In the event that you really do not want this to happen to a particular ISO, even if that means you can't boot into isosel when that ISO is loaded, I plan to add the option to disable isosel on a per-file basis soon.
Assuming you boot into isosel and make a selection, isosel communicates that selection back to the isostick, which remembers it. Then isosel reboots the computer
(we're testing ways to avoid a full reboot, but this is the safest approach anyway), and this time isostick remembers not to do any isosel trickery, simply presenting the ISO you selected unmodified for the BIOS to boot from.
To summarize, I feel the biggest advantage of isostick is the ability to keep many ISO files on one stick and not have to modify them in any way to boot from them, while also providing an easy way to switch between them.
The second biggest advantage, I would say, is the read-only switch to protect the flash memory.

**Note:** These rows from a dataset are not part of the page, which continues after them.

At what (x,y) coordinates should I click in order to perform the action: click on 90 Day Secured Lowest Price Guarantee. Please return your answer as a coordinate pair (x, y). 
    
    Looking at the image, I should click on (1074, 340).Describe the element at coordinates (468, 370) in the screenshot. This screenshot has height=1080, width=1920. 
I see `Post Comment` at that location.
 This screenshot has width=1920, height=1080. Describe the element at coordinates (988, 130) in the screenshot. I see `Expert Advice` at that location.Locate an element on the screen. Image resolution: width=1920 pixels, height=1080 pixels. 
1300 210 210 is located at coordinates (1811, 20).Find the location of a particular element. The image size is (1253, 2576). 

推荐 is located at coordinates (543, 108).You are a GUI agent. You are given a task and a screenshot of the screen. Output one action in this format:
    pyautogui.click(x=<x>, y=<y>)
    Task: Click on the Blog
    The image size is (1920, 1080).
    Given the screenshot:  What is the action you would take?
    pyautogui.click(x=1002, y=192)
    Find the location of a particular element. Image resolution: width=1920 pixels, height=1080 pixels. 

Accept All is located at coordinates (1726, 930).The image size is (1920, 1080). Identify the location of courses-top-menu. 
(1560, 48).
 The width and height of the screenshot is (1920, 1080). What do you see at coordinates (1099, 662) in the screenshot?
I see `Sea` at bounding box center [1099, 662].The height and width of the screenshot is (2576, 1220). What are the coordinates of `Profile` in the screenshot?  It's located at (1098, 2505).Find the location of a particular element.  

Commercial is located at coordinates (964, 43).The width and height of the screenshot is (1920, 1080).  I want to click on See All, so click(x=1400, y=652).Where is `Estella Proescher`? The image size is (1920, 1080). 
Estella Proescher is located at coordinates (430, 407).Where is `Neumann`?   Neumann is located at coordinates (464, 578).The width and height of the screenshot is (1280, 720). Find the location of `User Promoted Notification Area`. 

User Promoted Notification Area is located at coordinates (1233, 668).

Many software solutions to this problem exist, but to the best of my knowledge none offer universal support for any ISO in the way that isostick can by virtue of appearing as a real optical drive.
Phew, I hope this adequately explains how and why isostick works!
Feel free to ask more questions or point out any gaps in my explanation, I will be sure to update it!
Edited by elegantinvention, 20 September 2011 - 03:08 AM.